### [YOUR ASSIGNMENT]
Leaving out all pictures, write out word for word the lines from the one containing "400x580 pixels." to the end of the data below.

START INPUT FOR THIS TASK

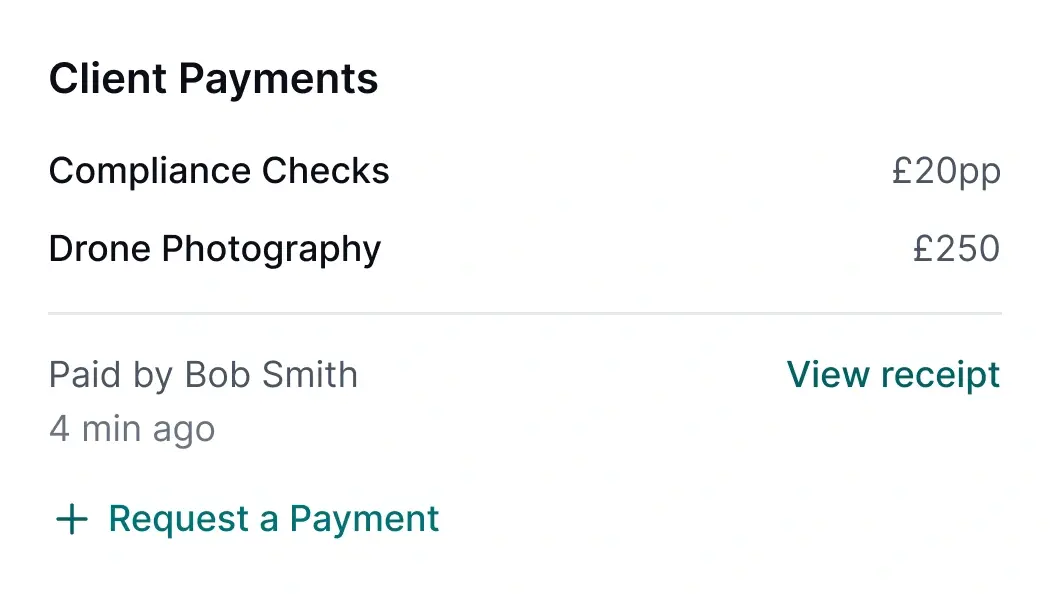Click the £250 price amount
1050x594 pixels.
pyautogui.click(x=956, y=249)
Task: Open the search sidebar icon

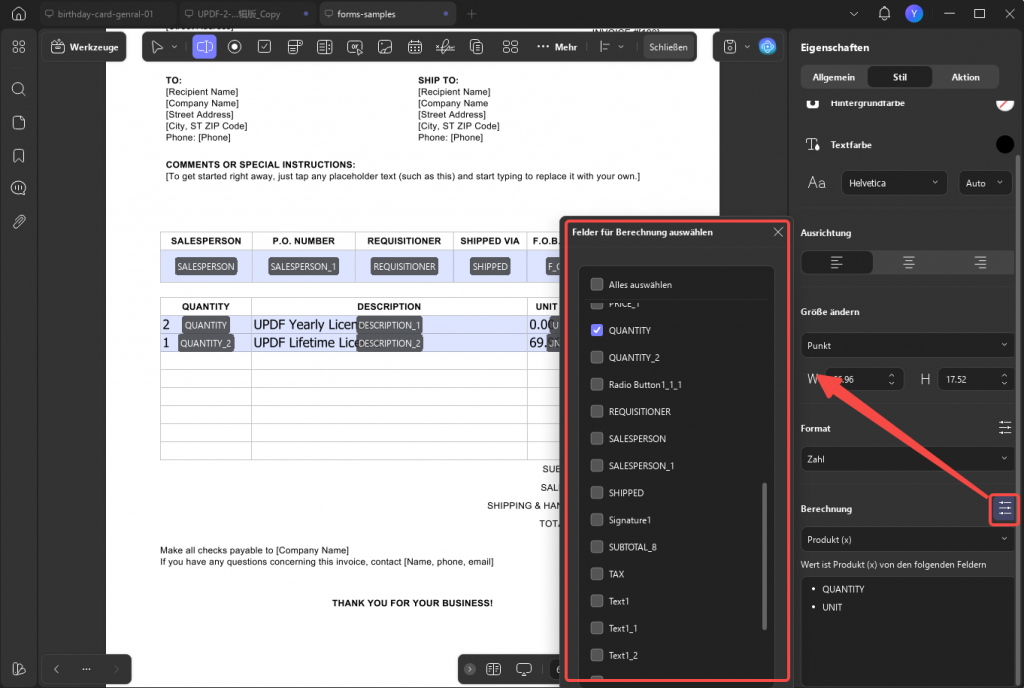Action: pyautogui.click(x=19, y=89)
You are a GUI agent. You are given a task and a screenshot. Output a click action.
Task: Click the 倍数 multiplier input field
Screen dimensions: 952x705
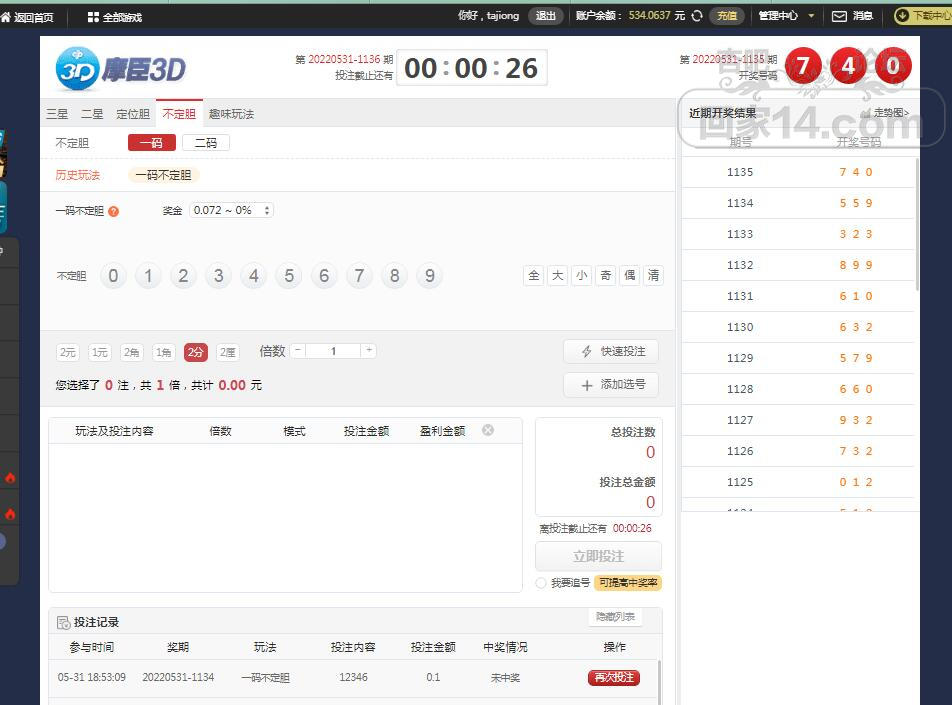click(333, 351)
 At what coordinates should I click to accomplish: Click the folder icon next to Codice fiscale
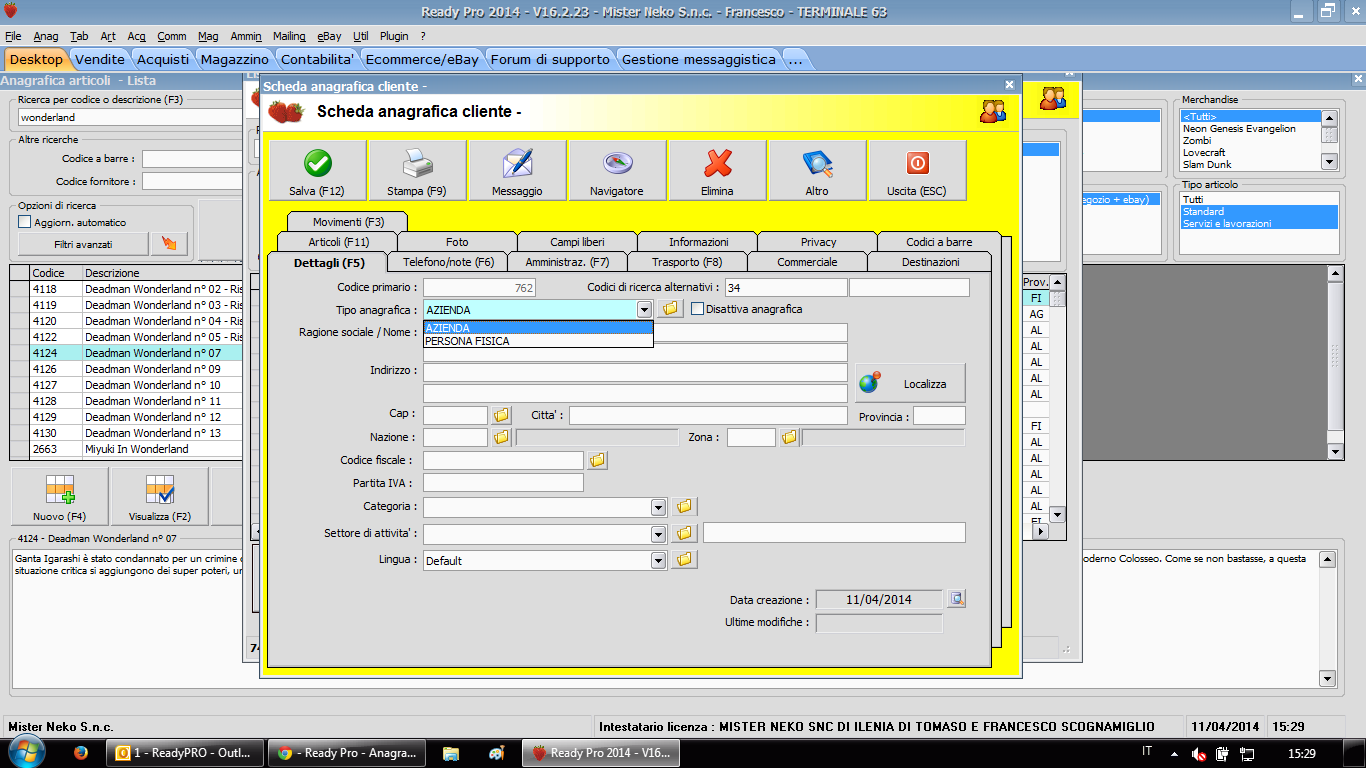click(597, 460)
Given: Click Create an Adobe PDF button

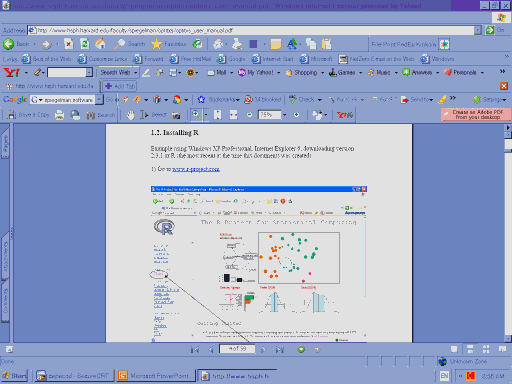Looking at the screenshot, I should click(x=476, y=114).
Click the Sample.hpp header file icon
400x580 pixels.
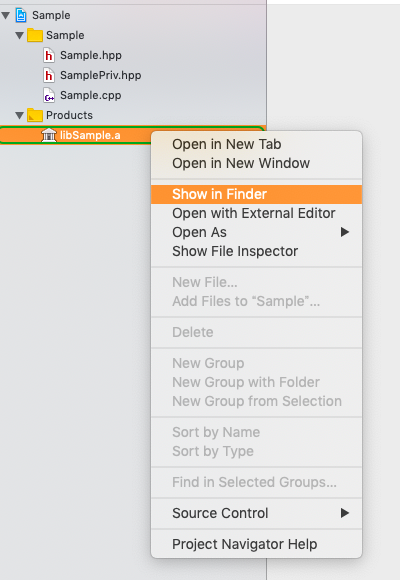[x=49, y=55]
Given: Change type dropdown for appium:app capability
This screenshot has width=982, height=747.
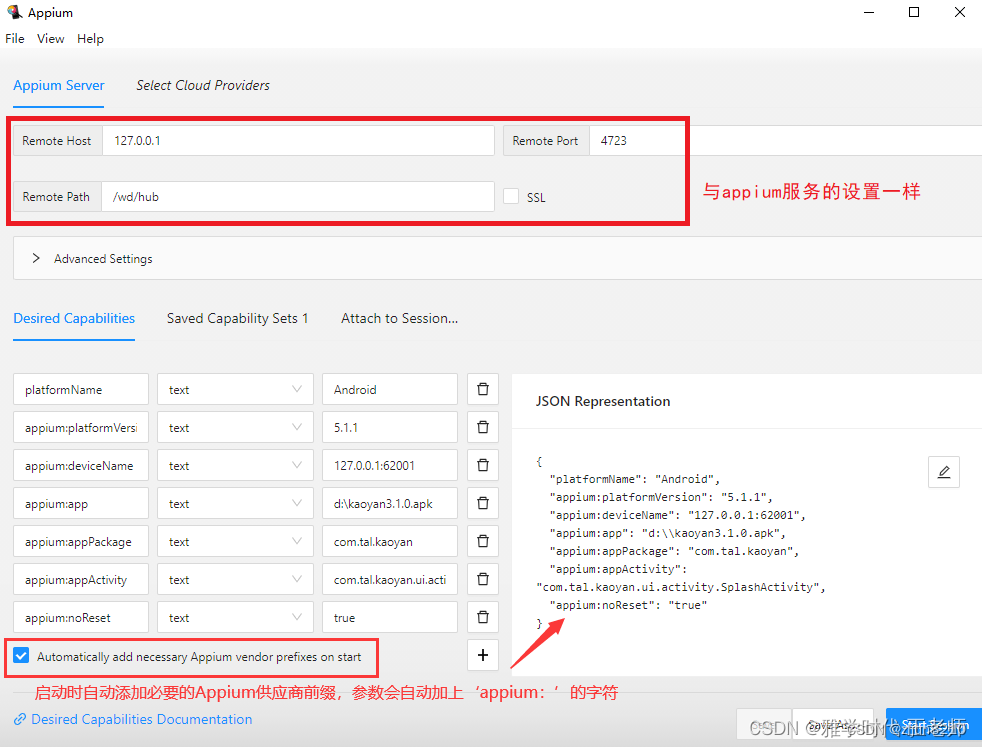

END INPUT FOR THIS TASK

### [SOLUTION TO THE PROBLEM]
400x580 pixels.
[x=49, y=55]
Given: Change type dropdown for appium:app capability
This screenshot has width=982, height=747.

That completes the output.